Records to process:
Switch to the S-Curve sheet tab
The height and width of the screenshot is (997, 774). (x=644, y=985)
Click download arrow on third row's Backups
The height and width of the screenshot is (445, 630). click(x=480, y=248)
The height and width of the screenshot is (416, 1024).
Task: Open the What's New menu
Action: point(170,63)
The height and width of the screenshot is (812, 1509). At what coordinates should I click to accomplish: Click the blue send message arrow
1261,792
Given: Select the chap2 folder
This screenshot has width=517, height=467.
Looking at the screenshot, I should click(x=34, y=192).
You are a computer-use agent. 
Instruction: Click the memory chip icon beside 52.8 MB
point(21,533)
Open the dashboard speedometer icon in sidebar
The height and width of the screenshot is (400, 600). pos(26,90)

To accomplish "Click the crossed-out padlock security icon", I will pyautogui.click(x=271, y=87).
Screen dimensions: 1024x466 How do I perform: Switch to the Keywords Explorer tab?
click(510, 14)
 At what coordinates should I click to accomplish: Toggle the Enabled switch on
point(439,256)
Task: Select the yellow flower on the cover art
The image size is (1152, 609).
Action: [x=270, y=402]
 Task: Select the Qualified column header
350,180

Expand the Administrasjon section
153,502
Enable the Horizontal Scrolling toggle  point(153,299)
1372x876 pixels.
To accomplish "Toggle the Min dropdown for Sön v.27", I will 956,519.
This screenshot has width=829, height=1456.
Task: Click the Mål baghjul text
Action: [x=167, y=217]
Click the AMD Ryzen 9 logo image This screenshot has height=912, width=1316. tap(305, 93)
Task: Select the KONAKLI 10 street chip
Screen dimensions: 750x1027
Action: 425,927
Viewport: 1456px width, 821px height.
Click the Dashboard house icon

Set exercise:
Rewrite all of the records above, putting "symbol" in place of every "icon" and leaving everything else unchanged.

Expected output:
Switch to the S-Curve sheet tab
The height and width of the screenshot is (997, 774). (x=644, y=985)
Click download arrow on third row's Backups
The height and width of the screenshot is (445, 630). click(x=480, y=248)
The height and width of the screenshot is (416, 1024).
Task: Open the What's New menu
Action: point(170,63)
The height and width of the screenshot is (812, 1509). At what coordinates should I click to accomplish: Click the blue send message arrow
1261,792
Given: Select the chap2 folder
This screenshot has width=517, height=467.
Looking at the screenshot, I should click(x=34, y=192).
You are a computer-use agent. 
Instruction: Click the memory chip symbol beside 52.8 MB
point(21,533)
Open the dashboard speedometer symbol in sidebar
The height and width of the screenshot is (400, 600). pos(26,90)

To accomplish "Click the crossed-out padlock security symbol", I will pyautogui.click(x=271, y=87).
Screen dimensions: 1024x466 How do I perform: Switch to the Keywords Explorer tab?
click(510, 14)
 At what coordinates should I click to accomplish: Toggle the Enabled switch on
point(439,256)
Task: Select the yellow flower on the cover art
The image size is (1152, 609).
Action: [x=270, y=402]
 Task: Select the Qualified column header
350,180

Expand the Administrasjon section
153,502
Enable the Horizontal Scrolling toggle  point(153,299)
1372x876 pixels.
To accomplish "Toggle the Min dropdown for Sön v.27", I will 956,519.
This screenshot has width=829, height=1456.
Task: Click the Mål baghjul text
Action: [x=167, y=217]
Click the AMD Ryzen 9 logo image This screenshot has height=912, width=1316. tap(305, 93)
Task: Select the KONAKLI 10 street chip
Screen dimensions: 750x1027
Action: 425,927
Viewport: 1456px width, 821px height.
Click the Dashboard house symbol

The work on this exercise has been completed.